The grounds for Boos’ resignation are wiretap transcripts of the extreme right in 1998, which the Saxony secret service held back for months. According to Spiegel Online, these involved intercepted telephone calls by Saxony “Blood & Honour” leader Jan W., from which it is apparent that he was in touch with Mirko H., an undercover agent of the federal secret service. Spiegel Online also reported rumours that the resignation was related to files that have already been shredded by the Federal Office.

The resignation of Boos suggests that the contents of the files are relevant. Perhaps the records relate to André E., one of the three men in closest contact with the NSU murderers. Investigators found rail cards in the names of André E. and his wife Susann, which had been used by Zschäpe and Böhnhardt in the burned-out mobile home in which Böhnhardt and Mundlos were found dead last November.

The Frankfurter Rundschau had reported in February that the secret service had tried three times to recruit André E. as an undercover agent. At that time, Boos vehemently denied that these attempts were successful.

It is clear that the authorities have something to hide in the case of André E. Upon his arrest on November 24, 2011, his cell phone was seized and sent to a special department of the federal police by the Federal Criminal Police (BKA). After the data on the mobile phone had been downloaded and sent to the BKA, the BKA instructed the federal police by email to delete the data from the mobile phone held on their computers.

André E. was the first person Zschäpe rang on November 4, 2011, after she had set her apartment in Zwickau on fire and fled the scene. An evaluation of André E’s mobile phone could have provided clues about who he then called, including perhaps the secret service or police authorities.

What is certain is that Zschäpe had contact with the authorities. According to the Schäfer report, evaluation of the connection data of Zschäpe’s mobile phone on November 4 last year showed 15 attempted telephone calls originating from the Saxony Interior Ministry and the Southwest Saxony Police Department.

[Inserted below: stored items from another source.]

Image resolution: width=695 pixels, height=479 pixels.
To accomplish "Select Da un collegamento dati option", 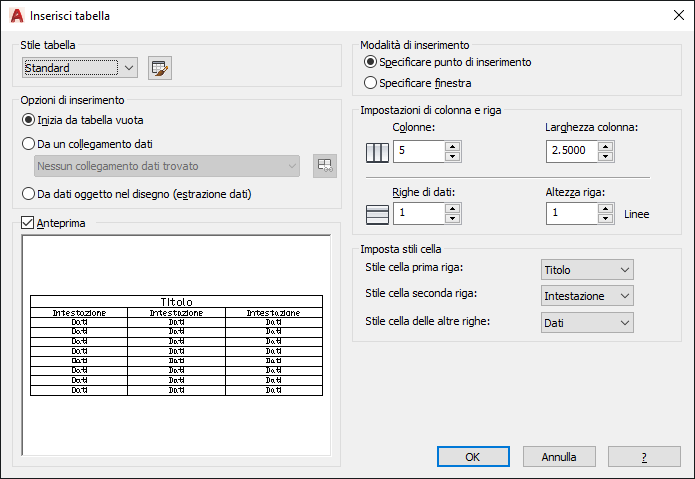I will pyautogui.click(x=87, y=144).
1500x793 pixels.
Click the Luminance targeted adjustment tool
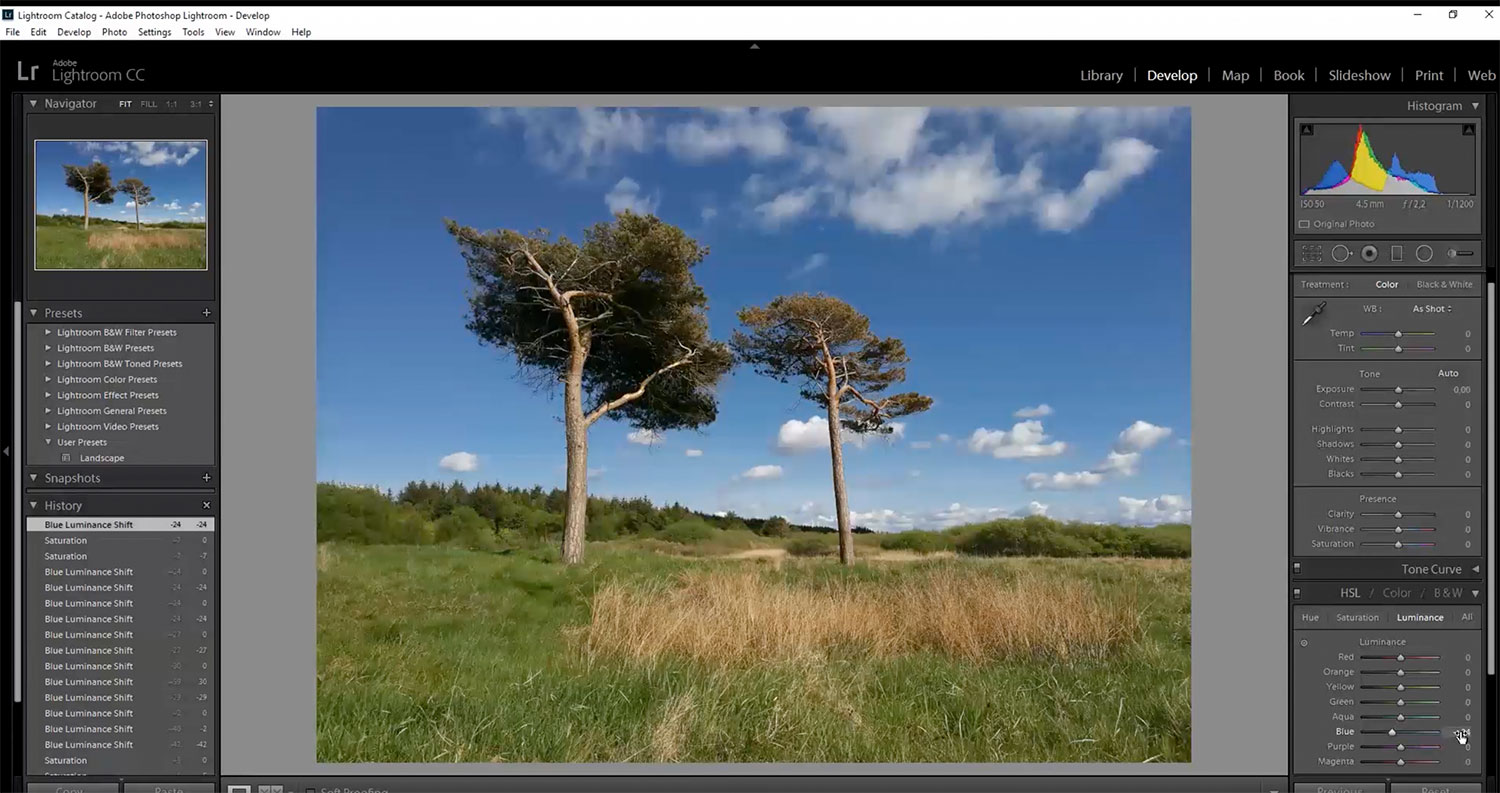[1304, 643]
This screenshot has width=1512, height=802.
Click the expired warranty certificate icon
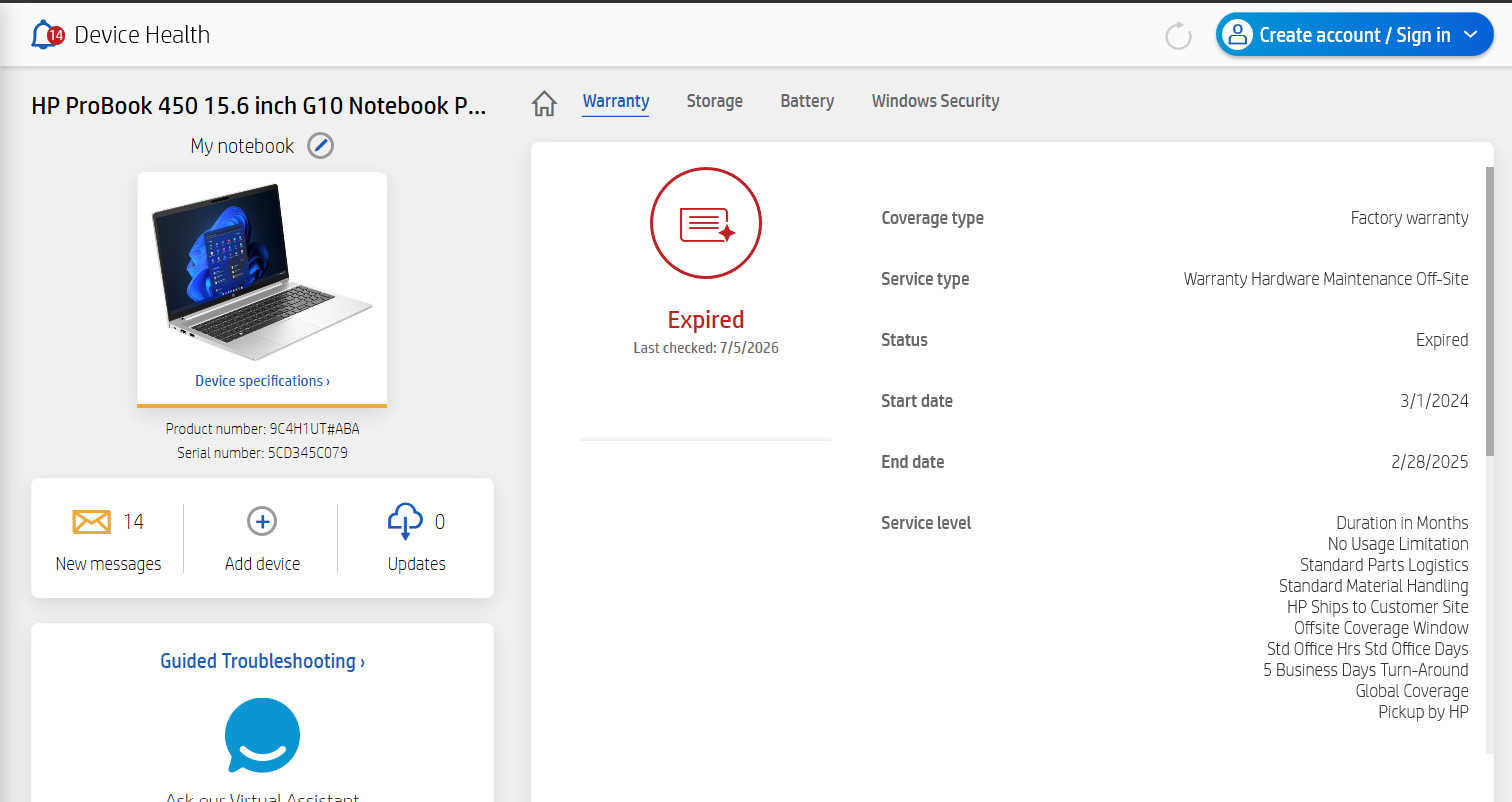pos(706,223)
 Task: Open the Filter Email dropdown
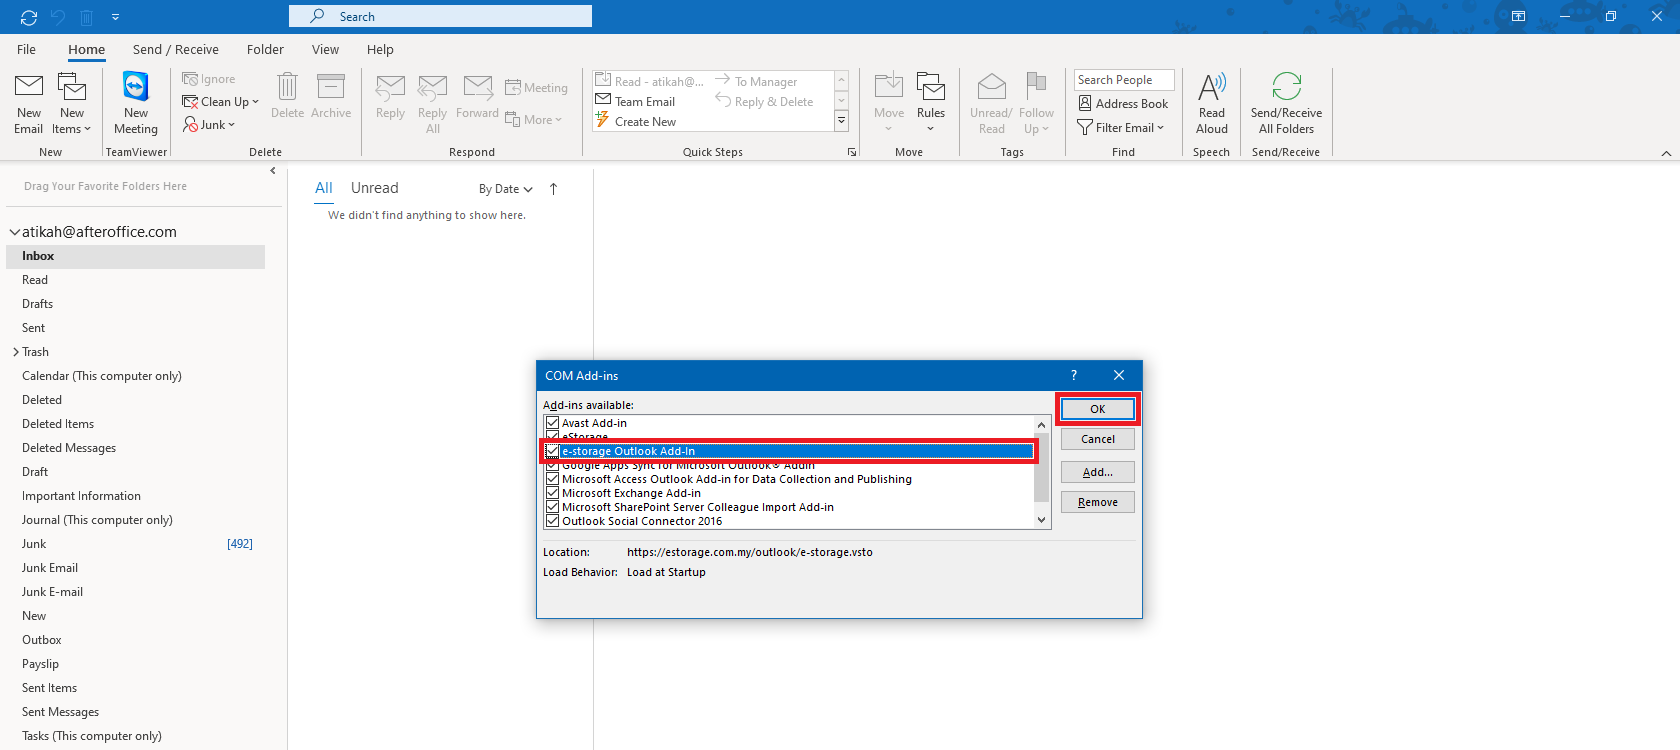coord(1121,128)
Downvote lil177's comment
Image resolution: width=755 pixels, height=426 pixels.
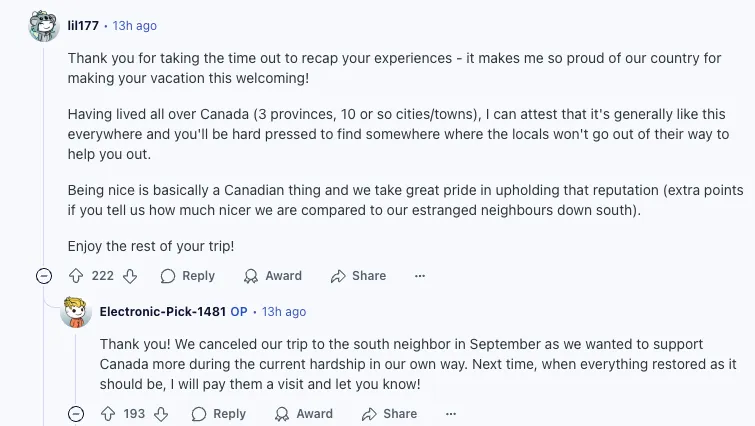click(128, 276)
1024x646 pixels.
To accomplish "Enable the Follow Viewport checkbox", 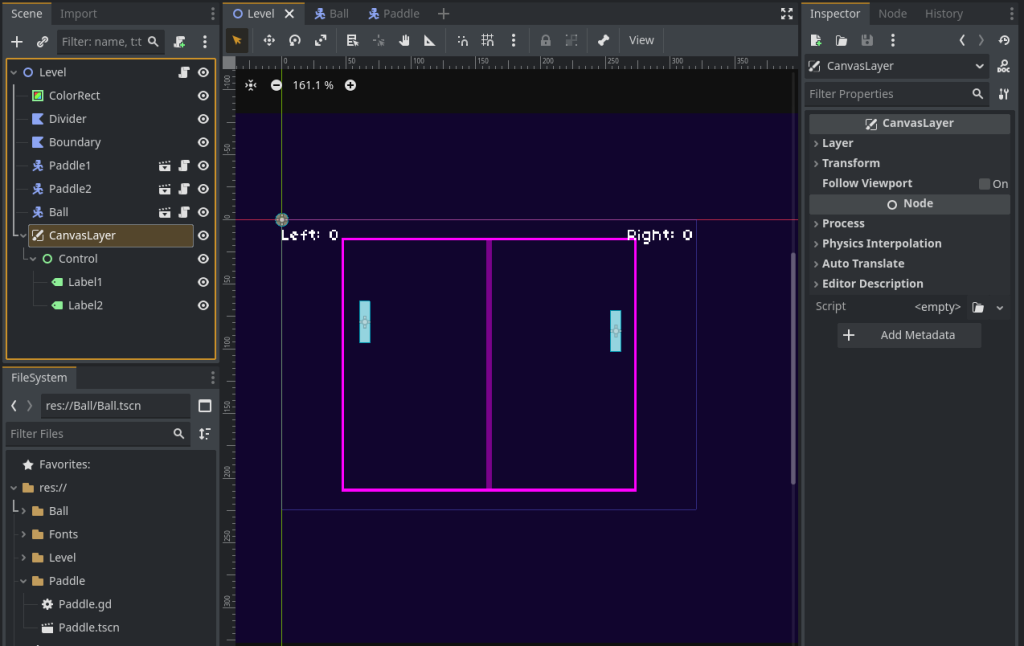I will 984,184.
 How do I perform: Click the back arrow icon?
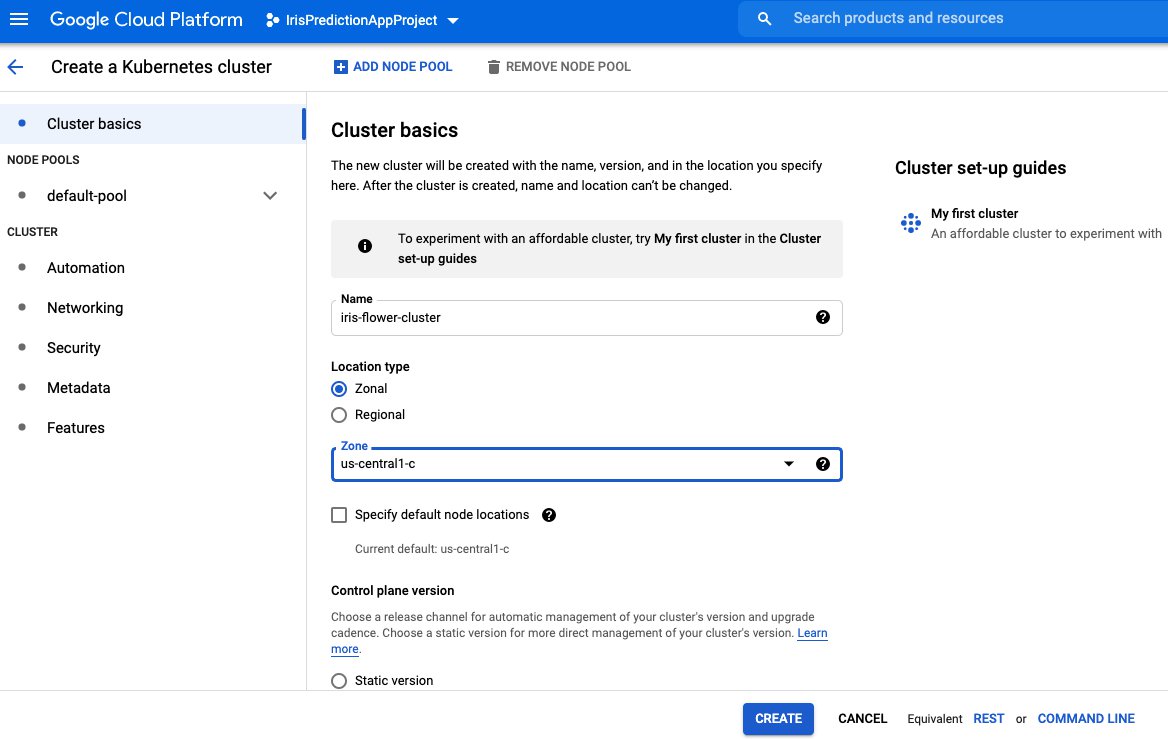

Just recently, Hartfrid Wolff, the FDP member in the Bundestag committee of inquiry, presented a secret file describing over several pages an attempt to recruit a young unemployed woman from Thuringia in the 1990s who owned a cat and had a close bond with her grandmother—a description that fits Beate Zschäpe.

On the same evening, after a review of the files, the committee chair Sebastian Edathy (SPD) said on behalf of all its members that the few women in the neo-Nazi scene at that time apparently included a second woman with the same characteristics as Zschäpe. Speculation about Zschäpe lacked “any foundation”, he said, but gave no reason for this assertion.

All of the political parties, with the media in their wake, are trying to play down the close relationship between the neo-Nazi scene and the secret services. It is increasingly evident that the secret services, or at least significant sections thereof, have participated actively in the development of right-wing organisations with the support or acquiescence of the very same political parties.